On 10th of February, Magnus Hagander committed patch:
Track last time for statistics reset on databases and bgwriter Tracks one counter for each database, which is reset whenever the statistics for any individual object inside the database is reset, and one counter for the background writer. Tomas Vondra, reviewed by Greg Smith
PostgreSQL has a lot of *stat* views, but the problem is that we can never be sure what is the time that they accumulated values since.

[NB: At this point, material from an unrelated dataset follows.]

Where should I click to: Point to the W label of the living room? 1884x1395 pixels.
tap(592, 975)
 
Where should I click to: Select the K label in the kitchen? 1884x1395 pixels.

So, I can see that some table had 2.5 million index scans, but I don't know, just by looking at it, if it happened overnight, or it took 2 months.
Now, thanks to this patch, we have 2 simple fields, one in pg_stat_bgwriter, and one in pg_stat_database, which show when the stats were last reset:
$ SELECT checkpoints_timed,stats_reset FROM pg_stat_bgwriter ; checkpoints_timed | stats_reset -------------------+------------------------------- 18 | 2011-03-02 13:04:44.373104+01 (1 ROW) $ SELECT datname, stats_reset FROM pg_stat_database; datname | stats_reset ------------+------------------------------- template0 | [NULL] postgres | 2011-03-02 13:04:45.074693+01 depesz | 2011-03-02 13:04:50.347928+01 mailsystem | 2011-03-02 13:04:50.444534+01 pgdba | 2011-03-02 13:04:52.363636+01 q | 2011-03-02 13:04:56.899499+01 regression | 2011-03-02 13:05:00.246407+01 template1 | 2011-03-02 13:04:46.944505+01 (8 ROWS)
It still doesn't tell us the whole story, since table could have been dropped/recreated since the stats reset, but at the very least you will now have good ballpark when simply looking into existing databases.